Cinquante Guyanais et Guyanaises, en un tas noir et multicolore (noir pour peau, multicolore pour les oripeaux), au bout d’une large route en pente, première chose qu’on voit de Cayenne, étaient massés là pour contempler au loin le courrier qui, tous les trente jours, lentement, leur vient de France.

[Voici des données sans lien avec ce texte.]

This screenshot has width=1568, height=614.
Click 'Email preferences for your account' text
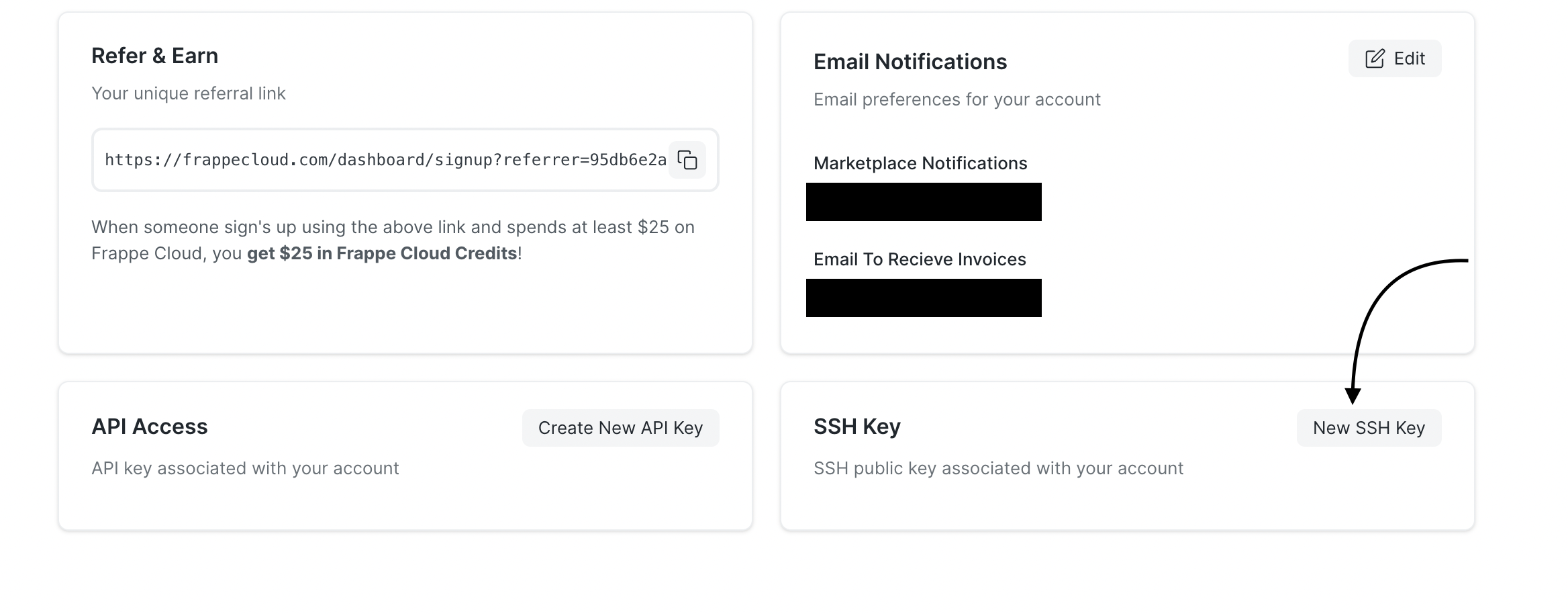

Et ce fut le surveillant. Je reconnus que c’était lui à la bande bleue de sa casquette. Ou bien il avait perdu son rasoir depuis trois semaines, ou bien il venait d’écorcher un hérisson et de s’en coller la peau sur les joues. Il n’avait rien de rassurant. On ne devrait pas confier un gros revolver à des gens de cette tenue. Mes forçats avaient meilleure mine. Mais c’était le surveillant et je lui dis : Bonsoir.

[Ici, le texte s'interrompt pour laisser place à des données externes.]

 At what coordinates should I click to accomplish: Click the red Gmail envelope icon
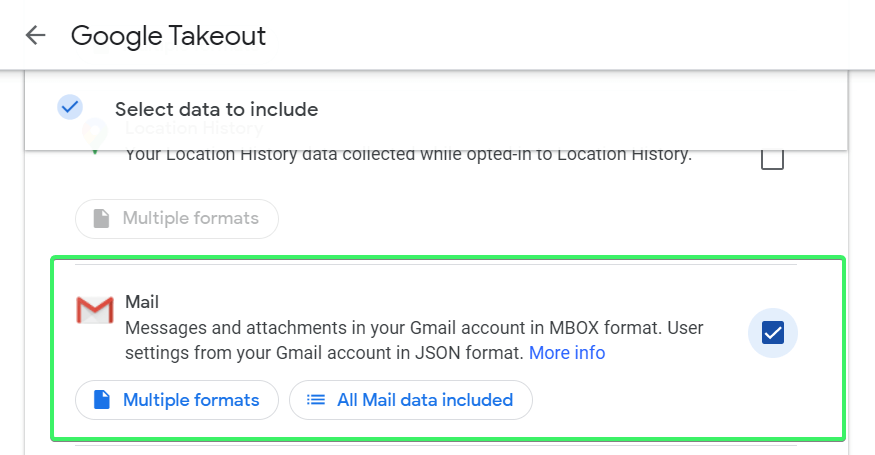tap(95, 311)
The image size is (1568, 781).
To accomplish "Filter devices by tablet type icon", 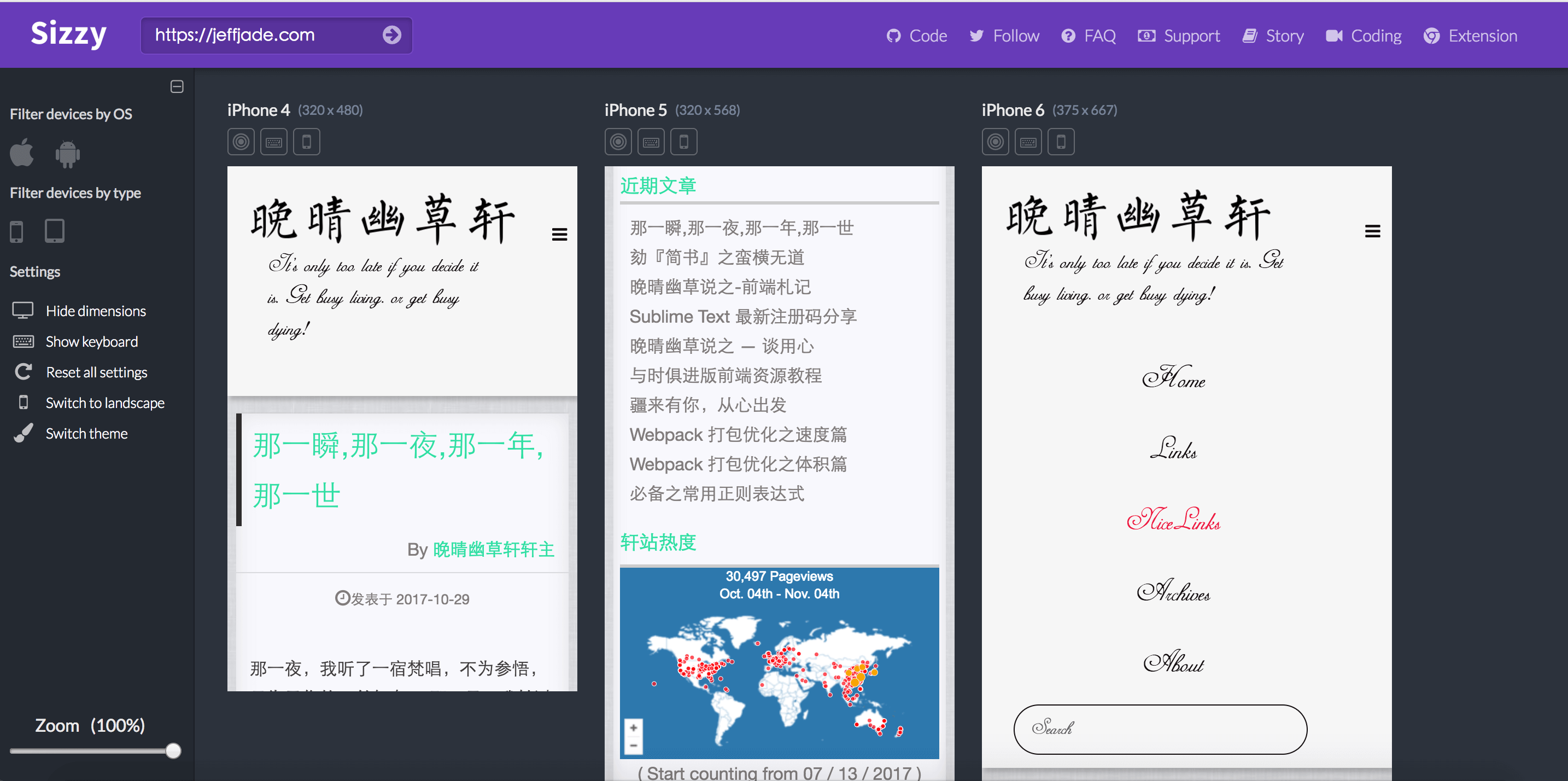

« B’soir ! fit le hérisson.

— Glou ! Glou ! riaient les Guyanaises. Glou ! Glou !

— Grouillez ! Faites passer les sacs, commandait l’amiral, l’ « indomptable cœur de vache ».

Il était dix heures du soir.

À travers Cayenne

Par le grand chemin à pente douce, je partis dans Cayenne. Ceux qui, du bateau, disaient que les scintillements n’étaient que des ampoules électriques avaient raison. Mais l’électricité doit être de la marchandise précieuse dans ce pays ; il n’y avait guère, à l’horizon, que cinq ou six de ces petites gouttes de lumière pendues à un fil.

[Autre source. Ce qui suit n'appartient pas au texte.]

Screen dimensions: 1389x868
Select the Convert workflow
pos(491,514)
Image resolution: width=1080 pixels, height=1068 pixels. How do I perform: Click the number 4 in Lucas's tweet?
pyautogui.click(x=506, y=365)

Ce que je rencontrai d’abord trônait sur un socle. C’étaient deux grands diables d’hommes, l’un en redingote, l’autre tout nu et qui se tenaient par la main. Je dois dire qu’ils ne bougeaient pas, étant en bronze. C’était Schœlcher, qui fit abolir l’esclavage. Une belle phrase sur la République et l’Humanité éclatait dans la pierre. Peut-être dans cinq cents ans, verra-t-on une deuxième statue à Cayenne, celle de l’homme qui aura construit un port !

Puis, j’aperçus quelques honorables baraques, celle de la Banque de Guyane, celle de la Compagnie Transatlantique. Il y avait une ampoule électrique devant la « Transat », ce qui faisait tout de suite plus gai. Je vis un grand couvent qui avait tout du dix-huitième siècle.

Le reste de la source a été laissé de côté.